_Stated goal_
Count how many lines in the data below contain the string "perform". Reply with only the number.

_Material provided_

+ + + +

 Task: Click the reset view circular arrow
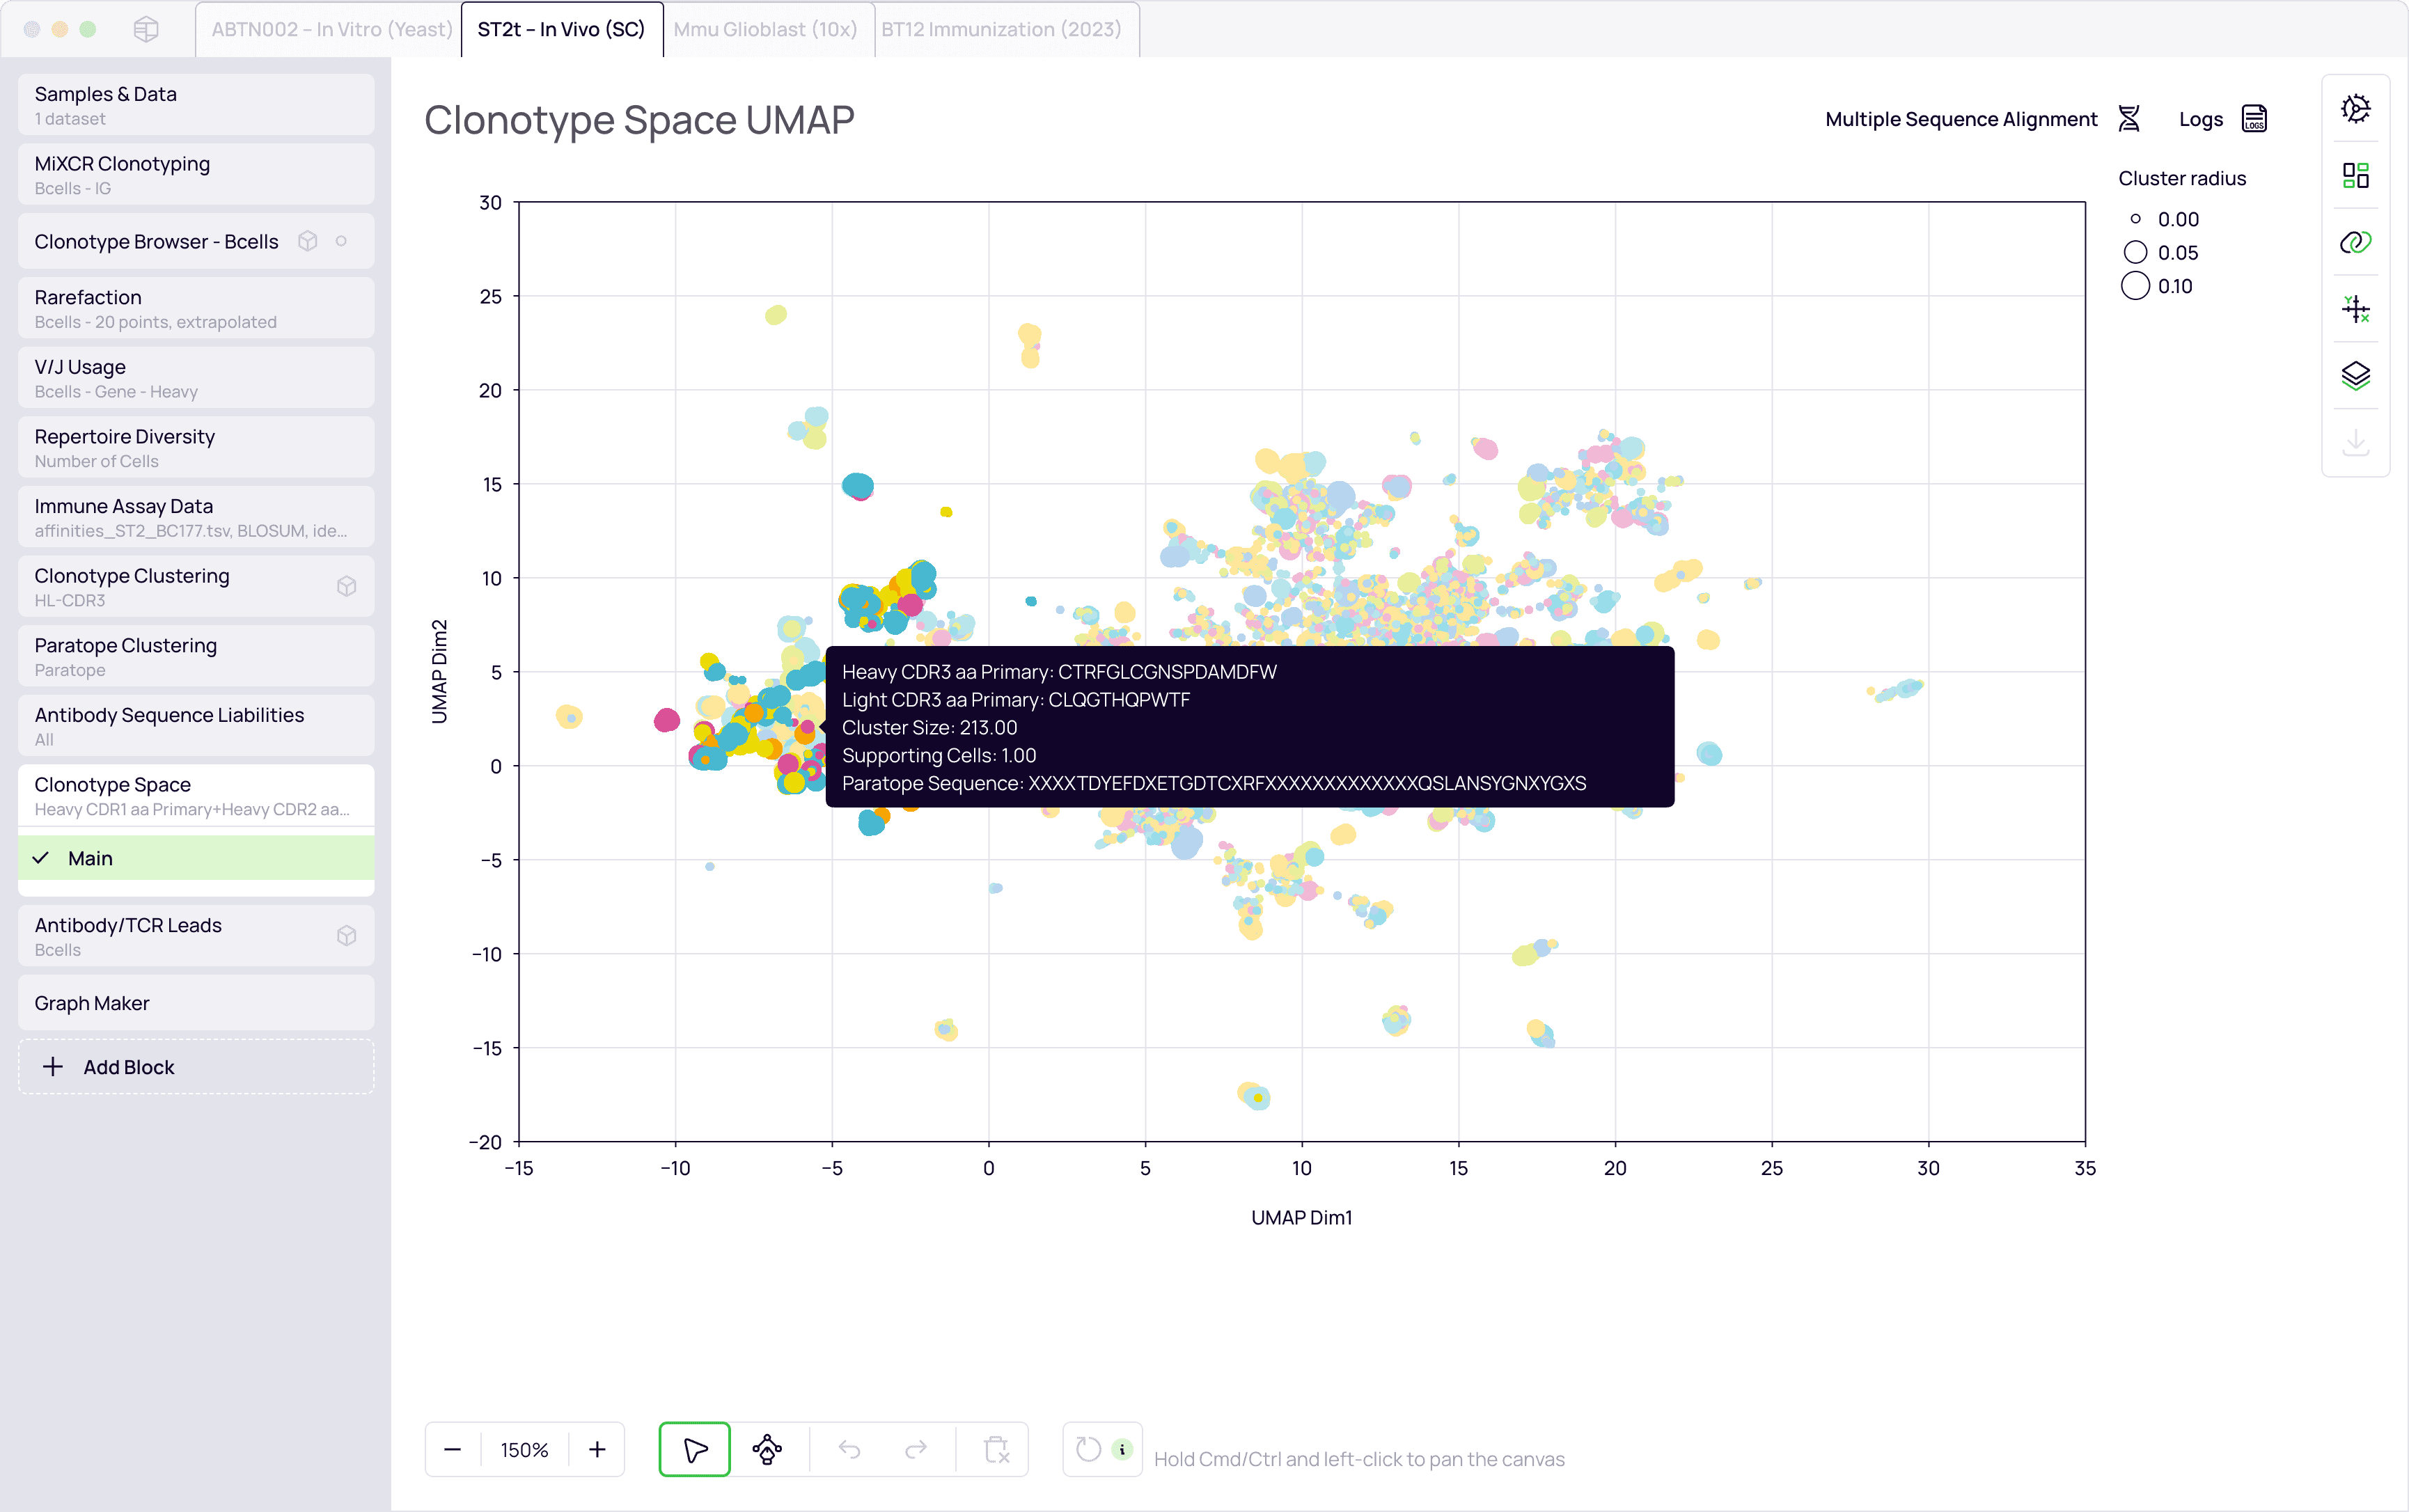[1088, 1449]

+ + + +

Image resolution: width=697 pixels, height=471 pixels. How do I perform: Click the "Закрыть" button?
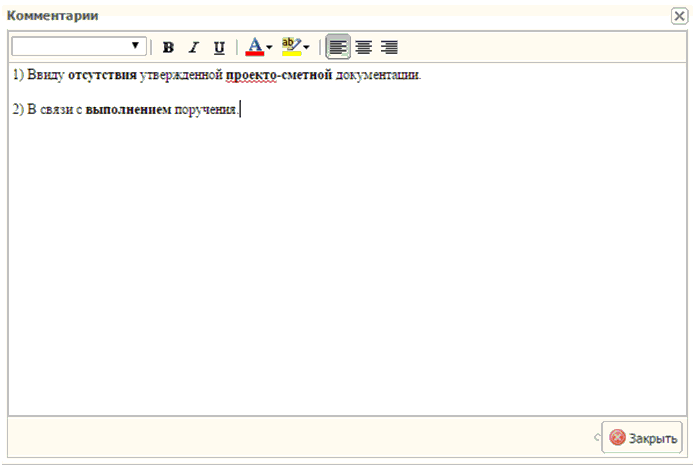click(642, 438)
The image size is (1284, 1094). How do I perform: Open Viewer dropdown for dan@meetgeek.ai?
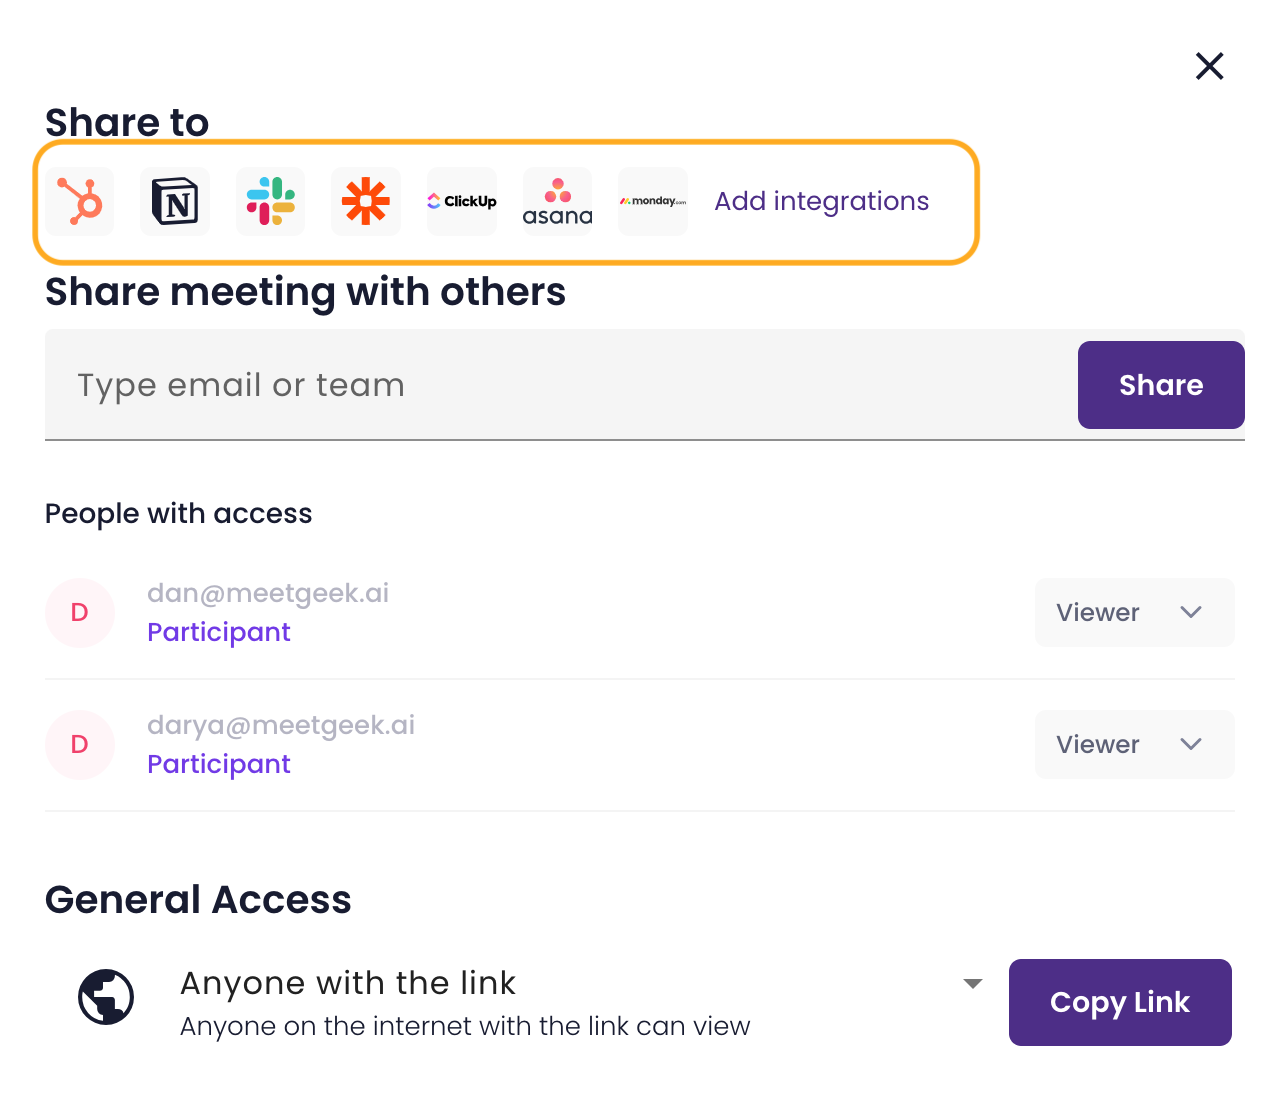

+ + + +

_Problem solution_
2